Different HPLC measurement
conditions were used for the quantification of drugs and ligands:
AAS (85:15 MeOH/buffer solution (0.04 M, pH = 2.5), retention time
(RT) = 5.6 min and absorption maximum λ = 227.9 nm); IBU (85:15
MeOH/buffer solution (0.04 M, pH = 2.5), RT = 4.9 min and λ
= 219.6 nm); H₃BTC (50:50 MeOH/buffer solution (0.04 M,
pH = 2.5), RT = 3.3 min and λ = 225 nm); H₂BDC (5:95
MeOH/buffer solution (0.04 M, pH = 9), RT = 3.6 min and λ =
240 nm); ABTC (5:95 MeOH/buffer solution (0.04 M, pH = 9), RT = 2.9
min and λ = 225 nm) (SI, Section 1; Figures S1–S5).

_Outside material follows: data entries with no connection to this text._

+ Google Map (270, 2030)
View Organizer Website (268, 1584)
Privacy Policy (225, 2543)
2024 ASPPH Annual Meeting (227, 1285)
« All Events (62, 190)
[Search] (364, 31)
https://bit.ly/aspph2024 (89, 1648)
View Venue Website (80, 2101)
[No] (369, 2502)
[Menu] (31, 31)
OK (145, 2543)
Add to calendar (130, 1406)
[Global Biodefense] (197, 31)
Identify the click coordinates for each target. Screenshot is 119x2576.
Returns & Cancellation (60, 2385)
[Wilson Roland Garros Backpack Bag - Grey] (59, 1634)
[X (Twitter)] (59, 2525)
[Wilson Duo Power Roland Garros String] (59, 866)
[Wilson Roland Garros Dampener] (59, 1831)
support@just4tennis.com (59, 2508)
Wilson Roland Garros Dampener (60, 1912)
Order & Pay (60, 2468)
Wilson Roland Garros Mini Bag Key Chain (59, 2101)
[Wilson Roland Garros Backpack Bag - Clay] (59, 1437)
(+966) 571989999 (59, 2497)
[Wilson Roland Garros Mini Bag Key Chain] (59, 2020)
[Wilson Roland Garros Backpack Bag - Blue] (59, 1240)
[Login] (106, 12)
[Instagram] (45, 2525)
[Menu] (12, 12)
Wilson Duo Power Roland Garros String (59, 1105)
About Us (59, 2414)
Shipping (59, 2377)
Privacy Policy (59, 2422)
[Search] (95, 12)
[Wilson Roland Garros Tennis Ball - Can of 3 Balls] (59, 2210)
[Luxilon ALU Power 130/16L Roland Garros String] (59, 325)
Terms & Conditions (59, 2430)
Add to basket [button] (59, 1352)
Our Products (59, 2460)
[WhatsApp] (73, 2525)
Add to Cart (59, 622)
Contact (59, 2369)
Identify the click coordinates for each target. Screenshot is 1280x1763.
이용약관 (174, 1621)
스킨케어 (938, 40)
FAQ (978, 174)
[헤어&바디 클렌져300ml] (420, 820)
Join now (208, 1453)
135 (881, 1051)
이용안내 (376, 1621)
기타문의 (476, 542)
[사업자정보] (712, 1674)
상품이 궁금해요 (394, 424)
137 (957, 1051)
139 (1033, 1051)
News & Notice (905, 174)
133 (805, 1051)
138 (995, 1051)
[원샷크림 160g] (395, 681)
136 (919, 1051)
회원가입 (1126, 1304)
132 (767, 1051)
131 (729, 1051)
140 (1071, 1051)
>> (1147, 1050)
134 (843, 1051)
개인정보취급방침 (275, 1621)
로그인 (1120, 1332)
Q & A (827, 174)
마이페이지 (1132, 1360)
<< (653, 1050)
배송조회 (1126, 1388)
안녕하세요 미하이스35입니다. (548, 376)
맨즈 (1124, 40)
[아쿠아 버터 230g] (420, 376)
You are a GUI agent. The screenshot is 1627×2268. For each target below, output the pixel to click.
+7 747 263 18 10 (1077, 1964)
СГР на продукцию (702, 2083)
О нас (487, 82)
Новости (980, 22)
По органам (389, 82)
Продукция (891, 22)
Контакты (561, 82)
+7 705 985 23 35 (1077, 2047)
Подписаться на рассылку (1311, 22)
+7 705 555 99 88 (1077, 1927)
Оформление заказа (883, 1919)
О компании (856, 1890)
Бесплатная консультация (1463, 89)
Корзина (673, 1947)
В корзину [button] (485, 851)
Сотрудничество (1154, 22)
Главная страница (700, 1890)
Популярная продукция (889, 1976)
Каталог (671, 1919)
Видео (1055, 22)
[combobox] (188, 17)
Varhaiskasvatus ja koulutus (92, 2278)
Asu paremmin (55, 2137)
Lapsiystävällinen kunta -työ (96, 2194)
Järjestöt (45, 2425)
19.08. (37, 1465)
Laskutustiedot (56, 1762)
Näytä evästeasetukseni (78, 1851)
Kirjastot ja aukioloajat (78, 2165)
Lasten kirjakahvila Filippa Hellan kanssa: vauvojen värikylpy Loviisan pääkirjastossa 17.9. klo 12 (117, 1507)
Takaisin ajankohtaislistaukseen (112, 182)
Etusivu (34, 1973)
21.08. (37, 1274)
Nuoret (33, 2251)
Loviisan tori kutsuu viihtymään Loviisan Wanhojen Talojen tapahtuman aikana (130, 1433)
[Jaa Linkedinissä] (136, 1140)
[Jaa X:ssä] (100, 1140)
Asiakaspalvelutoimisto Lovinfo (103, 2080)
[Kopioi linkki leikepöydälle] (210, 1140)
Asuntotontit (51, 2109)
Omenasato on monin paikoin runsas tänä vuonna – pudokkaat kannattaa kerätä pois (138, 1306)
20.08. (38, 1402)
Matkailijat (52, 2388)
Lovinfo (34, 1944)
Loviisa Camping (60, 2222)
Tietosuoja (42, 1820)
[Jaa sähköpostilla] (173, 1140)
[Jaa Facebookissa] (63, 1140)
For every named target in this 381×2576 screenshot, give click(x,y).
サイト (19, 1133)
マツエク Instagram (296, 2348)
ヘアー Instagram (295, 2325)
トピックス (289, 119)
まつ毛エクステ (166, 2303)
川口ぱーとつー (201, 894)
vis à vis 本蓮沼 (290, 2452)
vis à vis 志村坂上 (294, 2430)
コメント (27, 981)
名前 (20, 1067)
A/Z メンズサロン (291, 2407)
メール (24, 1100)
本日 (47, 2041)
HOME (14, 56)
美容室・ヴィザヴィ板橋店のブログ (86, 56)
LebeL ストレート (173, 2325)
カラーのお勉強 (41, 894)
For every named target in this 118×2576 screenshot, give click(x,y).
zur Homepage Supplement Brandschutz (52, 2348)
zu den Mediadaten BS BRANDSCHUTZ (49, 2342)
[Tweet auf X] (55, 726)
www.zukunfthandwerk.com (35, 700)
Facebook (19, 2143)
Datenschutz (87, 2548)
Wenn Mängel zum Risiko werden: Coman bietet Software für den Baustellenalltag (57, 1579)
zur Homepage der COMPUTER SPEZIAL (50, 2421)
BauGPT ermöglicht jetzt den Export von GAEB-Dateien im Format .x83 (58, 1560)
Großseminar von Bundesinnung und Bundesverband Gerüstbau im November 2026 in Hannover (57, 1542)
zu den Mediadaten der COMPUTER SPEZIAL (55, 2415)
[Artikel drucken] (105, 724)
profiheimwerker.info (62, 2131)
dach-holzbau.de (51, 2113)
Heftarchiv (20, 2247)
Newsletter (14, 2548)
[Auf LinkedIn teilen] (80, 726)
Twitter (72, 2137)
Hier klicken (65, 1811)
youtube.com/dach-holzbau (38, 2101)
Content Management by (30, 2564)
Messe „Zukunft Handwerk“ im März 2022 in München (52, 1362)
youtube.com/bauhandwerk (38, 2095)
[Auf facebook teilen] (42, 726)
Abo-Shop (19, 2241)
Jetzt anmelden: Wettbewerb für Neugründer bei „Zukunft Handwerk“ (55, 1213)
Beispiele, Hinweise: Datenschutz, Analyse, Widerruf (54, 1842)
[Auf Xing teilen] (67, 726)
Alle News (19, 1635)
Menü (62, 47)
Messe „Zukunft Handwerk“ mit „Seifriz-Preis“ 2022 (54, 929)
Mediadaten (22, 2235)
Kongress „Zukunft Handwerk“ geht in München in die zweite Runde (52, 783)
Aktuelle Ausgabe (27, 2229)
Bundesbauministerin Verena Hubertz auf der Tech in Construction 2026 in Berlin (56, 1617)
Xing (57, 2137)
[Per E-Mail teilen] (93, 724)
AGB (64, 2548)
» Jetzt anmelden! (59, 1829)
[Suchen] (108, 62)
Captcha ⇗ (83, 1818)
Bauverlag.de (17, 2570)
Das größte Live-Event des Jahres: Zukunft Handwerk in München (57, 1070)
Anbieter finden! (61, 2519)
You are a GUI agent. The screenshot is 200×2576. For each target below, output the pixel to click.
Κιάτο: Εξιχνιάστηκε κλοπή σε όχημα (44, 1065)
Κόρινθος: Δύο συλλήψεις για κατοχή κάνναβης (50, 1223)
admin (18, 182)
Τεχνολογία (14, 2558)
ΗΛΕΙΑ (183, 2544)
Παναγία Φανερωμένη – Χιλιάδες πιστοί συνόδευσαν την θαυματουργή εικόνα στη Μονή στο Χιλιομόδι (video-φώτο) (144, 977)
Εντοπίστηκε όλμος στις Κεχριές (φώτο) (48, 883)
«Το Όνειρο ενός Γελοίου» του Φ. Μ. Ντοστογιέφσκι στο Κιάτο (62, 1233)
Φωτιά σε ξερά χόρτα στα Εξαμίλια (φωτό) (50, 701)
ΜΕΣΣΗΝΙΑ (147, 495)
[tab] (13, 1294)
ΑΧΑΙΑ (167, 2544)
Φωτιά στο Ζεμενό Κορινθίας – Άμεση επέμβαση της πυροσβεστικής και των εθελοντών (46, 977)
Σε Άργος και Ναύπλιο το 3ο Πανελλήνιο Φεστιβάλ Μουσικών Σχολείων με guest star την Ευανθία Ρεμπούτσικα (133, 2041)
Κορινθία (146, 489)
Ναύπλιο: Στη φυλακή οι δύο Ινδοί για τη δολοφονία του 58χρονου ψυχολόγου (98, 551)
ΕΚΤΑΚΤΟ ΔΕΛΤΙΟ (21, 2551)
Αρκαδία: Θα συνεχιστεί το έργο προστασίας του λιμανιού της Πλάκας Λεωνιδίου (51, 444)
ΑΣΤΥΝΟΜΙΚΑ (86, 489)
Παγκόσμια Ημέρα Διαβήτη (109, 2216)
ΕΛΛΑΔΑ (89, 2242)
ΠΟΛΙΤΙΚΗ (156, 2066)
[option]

Rojas S., Colinet I., Cunha D., Hidalgo T., Salles F., Serre C., Guillou N, & Horcajada P. (2018). Toward Understanding Drug Incorporation and Delivery from Biocompatible Metal–Organic Frameworks in View of Cutaneous Administration. ACS Omega, 3(3), 2994-3003.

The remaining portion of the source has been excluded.